What the task requires
Retype every line of the listing below without changing a single character.

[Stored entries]

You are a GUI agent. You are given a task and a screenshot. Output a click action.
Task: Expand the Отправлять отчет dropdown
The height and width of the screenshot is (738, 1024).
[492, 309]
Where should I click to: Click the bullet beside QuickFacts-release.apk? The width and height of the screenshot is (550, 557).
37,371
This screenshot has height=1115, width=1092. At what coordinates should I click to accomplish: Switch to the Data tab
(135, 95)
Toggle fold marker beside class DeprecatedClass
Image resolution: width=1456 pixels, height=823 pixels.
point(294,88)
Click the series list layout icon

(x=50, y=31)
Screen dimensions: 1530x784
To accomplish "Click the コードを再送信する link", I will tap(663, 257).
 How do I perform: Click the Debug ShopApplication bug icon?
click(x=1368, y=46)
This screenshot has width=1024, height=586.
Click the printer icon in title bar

Reply to the task
You are a GUI agent. You are given a task and a screenshot. Output a click action.
Task: Expand the Отправлять отчет dropdown
The height and width of the screenshot is (738, 1024).
[492, 309]
Where should I click to: Click the bullet beside QuickFacts-release.apk? The width and height of the screenshot is (550, 557).
37,371
This screenshot has height=1115, width=1092. At what coordinates should I click to accomplish: Switch to the Data tab
(135, 95)
Toggle fold marker beside class DeprecatedClass
Image resolution: width=1456 pixels, height=823 pixels.
point(294,88)
Click the series list layout icon

(x=50, y=31)
Screen dimensions: 1530x784
To accomplish "Click the コードを再送信する link", I will tap(663, 257).
 How do I perform: Click the Debug ShopApplication bug icon?
click(x=1368, y=46)
This screenshot has width=1024, height=586.
Click the printer icon in title bar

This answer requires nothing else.